(問題詳細):
以下に示す柴犬のしつけについての相談文を、最後の文の後から書き継ぎなさい。

(課題文):
* * *

犬のしつけがQ&Aで分かる!

柴犬のしつけ2歳で里親になって引き取った

m1.png家に柴犬のメス2才が来てから1カ月になります。(避妊済み)
里親募集で頂きました。以前はお年寄りが外飼いしていたそうです。体調を悪くされ飼えなくなり、里親募集に出されました。かわいがられてはいたようですが、柴犬のしつけはされておらず、お座り等何も知りませんでした。
 
家に来た当初は大変おとなしく、下痢をしたりしてかなり緊張していたようです。今は室内で飼っています。クレートを置いてありますが入ることはほとんどありません。柴犬用のベットがあり、最近はそこで寝るようになりました。昼間はデッキに出しておく日もあります。その時は室内で使っているクレートを出しておくと時々中に入っているようです。
 
だんだんと慣れてきて元気が出てきてから困ったことが出てきました。遊びに誘うように服等を噛んでくる。主人が帰宅し腰を下ろすとあちこちかぷかぷと噛む。なでると股の間に頭を突っ込んできて激しくなると甘噛みしようとする。子どもが帰宅した時も後ろから軽く噛んだり家の中を走り回って誘う体制をとる。服や持っているタオル等を噛んでひっぱる。子どもに何か渡そうとすると走ってきて立ったり飛びついてくる。下の子は一度後ろから柴犬に噛まれ、内出血。

柴犬が穏やかな時はなでていると自分から仰向けになりどこをさわってもいい子でいます。こちらが主導、もしくは甘噛みをした時に仰向け固めをしようとすると抵抗し、噛みつこうとする。帰宅すると、また散歩中に会った人に声をかけられると飛びつく。(喜んでいる様子。)
 
宅急便等来客が来ると吠える。
 
散歩の引っ張りは当初からとても強く、知り合いからチョークチェーンを勧められ使っている、以前より引きは弱くなっているがどうしても人より前に出る。
 
子どもと家族のように柴犬と楽しみながら暮らしたいと思って飼いだしましたが、甘噛みといえども、犬を飼うのが初めての私も子どもも恐怖を感じてしまいます。

* * *

(提供データ):
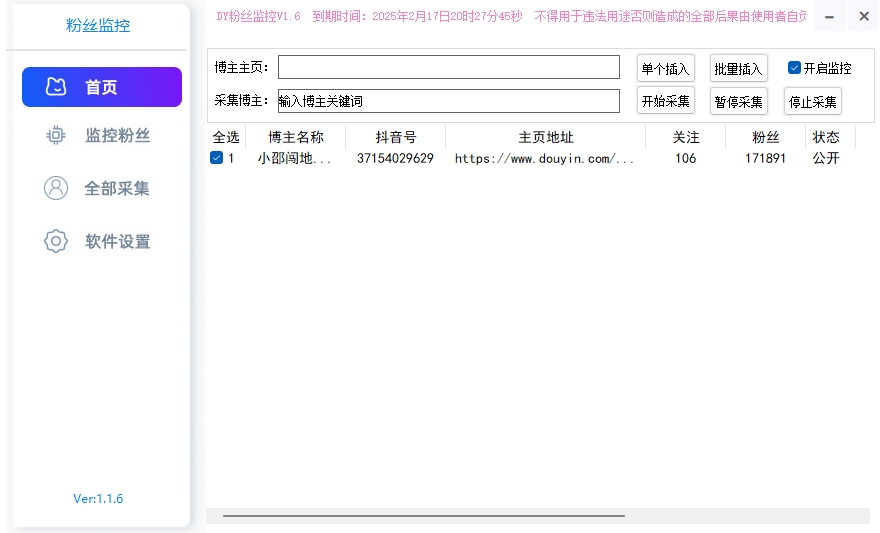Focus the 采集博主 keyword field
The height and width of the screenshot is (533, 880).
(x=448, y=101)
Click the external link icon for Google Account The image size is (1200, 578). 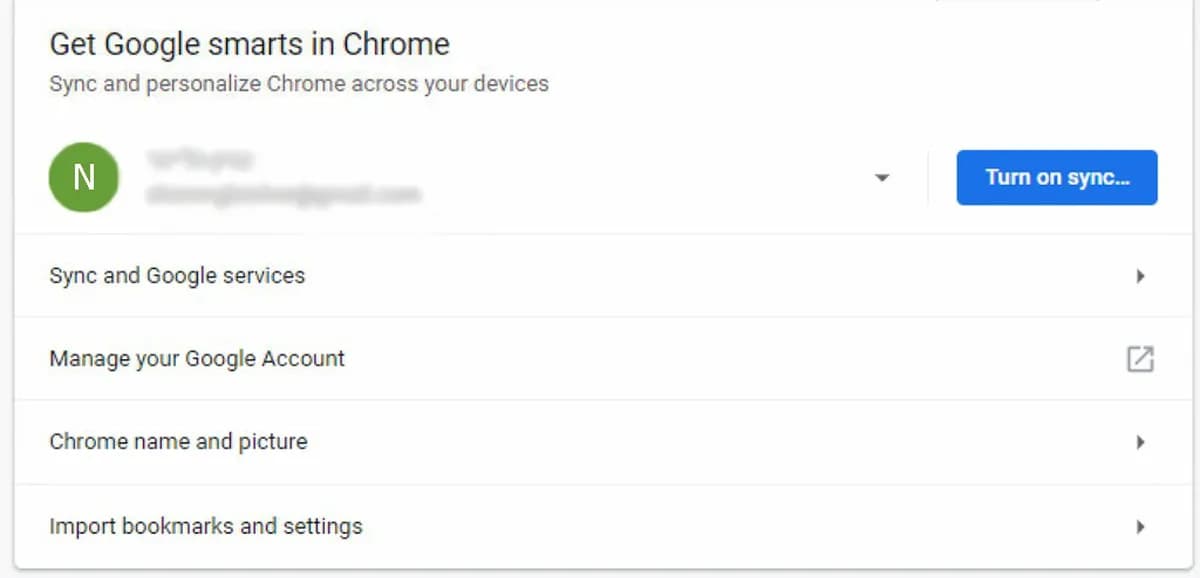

* * *

(出力結果):
 
暮れから年始にかけて柴犬を連れて実家に帰る予定です。玄関にリードでつなげ、クレートを持っていこうと思っていますがいい子でいるか心配です。
 
このひと月でお座り(完璧ではないですが)、食事前の待てを覚えました。体のどこを触っても(子どもも)怒らないし、ホントはとてもいい子なんだと思います。堀川さんのおっしゃる通り、犬を飼うのが初めての私達がしっかりできればきっといい方向に行くと思うのですが・・・。
 
藁にもすがる思いでマニュアルを購入し、メールさせて頂きました。とにかくリーダーウォークを柴犬と毎日頑張ってやっていこうと思いますが、他にもアドバイスがありましたらよろしくお願いします。
 
家族構成は 主人・私・長男(6年生)・長女(3年生)・二女(年長)


m2.pngまず、柴犬ちゃんは良い子です(^-^)
 
先天的に攻撃性が強い犬や、人間との主従関係が完全に逆転している場合は、そんなものでは済みません。歯をむき出し、鼻にシワを寄せ、鋭い目つきで唸ってきますが、そういう状態ではないようです。
 
今回の柴犬ちゃんの甘噛みは、遊びの催促や「相手の態度を試す行動」です。新しい環境にも慣れ、新しい家族(群れ)の中で自分と相手との関係を確認している段階です。
 
柴犬ちゃんは素性も良い子ですし、2歳ですから知能も落ち着きもある程度あり、子犬よりは早く物事を覚えてくれます。とは言え、犬の知能はとても低いですし、前の飼い主さんが外飼いだったということで、人間とのコンタクトや指示を聞いて従うこと自体に不慣れなはずです。ただ、外飼いですと過度な甘やかしが必然的にされないので、それはプラスになっています。
 
さて、1ヶ月も経ちましたので新しい家族と環境にはもう慣れています。リーダーウォークも直ぐに始めていいです。まずは家族全員で、本書やHPで解説した態度を徹底してください。態度、あお向け、リーダーウォーク、ヒモ付ボール遊びで主従関係と信頼関係を深めます。子供さん達にもご両親が補助してさせてください。
 
ただし柴犬のしつけが浸透するまでは、子供さん単独で柴犬と散歩に出かけたり、単独で柴犬のしつけをさせないでください。まだお互い未熟なので、事故や主従関係の逆転が起こりやすいです。ご両親がしっかりしつけできるようになり、子供さん達に教え、やらせてみて合格なら、その後は任せても良いです。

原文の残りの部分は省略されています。